Note: Make sure you run the Spark code as well as recipe from same folder otherwise use absolute paths.
Execute the ingestion recipe:
datahub ingest -c delta.dhub.yaml
Set up your AWS credentials by creating an AWS credentials config file; typically in '$HOME/.aws/credentials'.
[my-creds]
aws_access_key_id: ######
aws_secret_access_key: ######
Step 2: Create a Delta Table using the PySpark sample code below unless you already have Delta Tables on your S3.
from pyspark.sql import SparkSession
from delta.tables import DeltaTable
from configparser import ConfigParser
import uuid
import random
def generate_data():
return [(y, m, d, str(uuid.uuid4()), str(random.randrange(10000) % 26 + 65) * 3, random.random()*10000)
for d in range(1, 29)
for m in range(1, 13)
for y in range(2000, 2021)]
jar_packages = ["org.apache.hadoop:hadoop-aws:3.2.3", "io.delta:delta-core_2.12:1.2.1"]

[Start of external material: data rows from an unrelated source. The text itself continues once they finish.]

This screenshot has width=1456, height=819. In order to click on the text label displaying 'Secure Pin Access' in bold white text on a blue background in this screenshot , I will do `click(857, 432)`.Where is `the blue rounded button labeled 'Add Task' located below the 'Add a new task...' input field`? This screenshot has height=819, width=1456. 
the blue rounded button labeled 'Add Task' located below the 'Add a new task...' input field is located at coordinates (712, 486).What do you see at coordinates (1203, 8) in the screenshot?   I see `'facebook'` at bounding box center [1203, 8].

spark = SparkSession.builder \
.appName("quickstart") \
.master("local[*]") \
.config("spark.jars.packages", ",".join(jar_packages)) \
.config("spark.sql.extensions", "io.delta.sql.DeltaSparkSessionExtension") \
.config("spark.sql.catalog.spark_catalog", "org.apache.spark.sql.delta.catalog.DeltaCatalog") \
.getOrCreate()
config_object = ConfigParser()
config_object.read("$HOME/.aws/credentials")

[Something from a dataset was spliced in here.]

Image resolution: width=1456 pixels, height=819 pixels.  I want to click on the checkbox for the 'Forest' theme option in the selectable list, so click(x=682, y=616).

profile_info = config_object["my-creds"]
access_id = profile_info["aws_access_key_id"]
access_key = profile_info["aws_secret_access_key"]
hadoop_conf = spark._jsc.hadoopConfiguration()

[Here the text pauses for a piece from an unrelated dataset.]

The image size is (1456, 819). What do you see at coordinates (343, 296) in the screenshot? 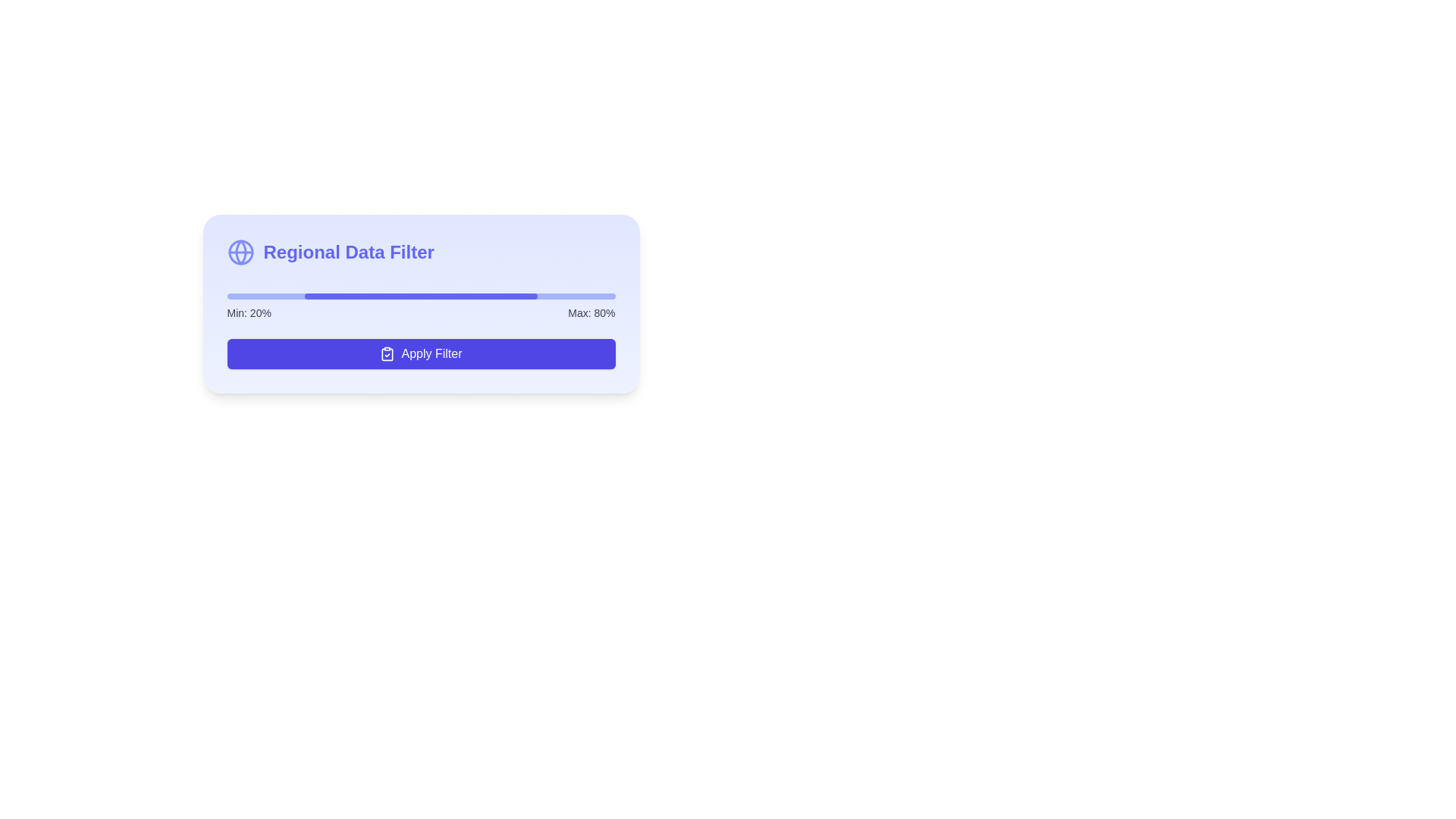
I see `the filter value` at bounding box center [343, 296].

hadoop_conf.set("fs.s3a.impl", "org.apache.hadoop.fs.s3a.S3AFileSystem")
hadoop_conf.set("fs.s3a.aws.credentials.provider", "org.apache.hadoop.fs.s3a.SimpleAWSCredentialsProvider")
hadoop_conf.set("fs.s3a.access.key", access_id)
hadoop_conf.set("fs.s3a.secret.key", access_key)
table_path = "s3a://my-bucket/my-folder/sales-table"
columns = ["year", "month", "day", "sale_id", "customer", "total_cost"]
spark.sparkContext.parallelize(generate_data()).toDF(columns).repartition(1).write.format("delta").save(table_path)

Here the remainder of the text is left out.